News
Managing Expectations on Trustworthy Computing
- By Scott Bekker
- February 10, 2003
The history of the Microsoft Trustworthy Computing initiative so far is bracketed by self-propogating worms that each were built on previously patched Microsoft vulnerabilities and each caused more than $1 billion in damages.
Mayhem caused by the July 2001 Code Red worm provided incentive for Microsoft to get serious about an internal initiative to regain the industry's trust. Chairman and chief software architect Bill Gates moved that Trustworthy Computing initiative to the front burner with his famous Jan. 15, 2002, e-mail to Microsoft employees and subcontractors. "Trustworthy Computing is the highest priority for all the work we are doing," Gates wrote in his Trustworthy Computing e-mail.
One year and $200 million into the initiative, just as Microsoft was patting itself on the back for its Trustworthy Computing-related efforts, another worm hit another Microsoft product. SQL Slammer attacked Microsoft SQL Server 2000 and MSDE 2000 late last month, clogging networks with messages and causing thousands of systems to fail.
It is tempting to call the SQL Slammer worm a test of the Trustworthy Computing effort and to slap Microsoft with a failing grade. But a more serious look at Trustworthy Computing through the lens of this worm shows both the strengths and the weaknesses of the program.
In some ways, SQL Slammer simply demonstrates -- in the same way that Code Red and Nimda did -- that Trustworthy Computing is a completely necessary transformation for Microsoft to undergo.

▶ **YOUR ASSIGNMENT**
List every worm that the article on Trustworthy Computing names.

▶ **DATA SECTION**
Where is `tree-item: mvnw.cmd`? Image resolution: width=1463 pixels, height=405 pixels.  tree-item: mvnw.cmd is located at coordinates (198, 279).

▶ **WRITTEN RESPONSE**
Code Red, SQL Slammer, Nimda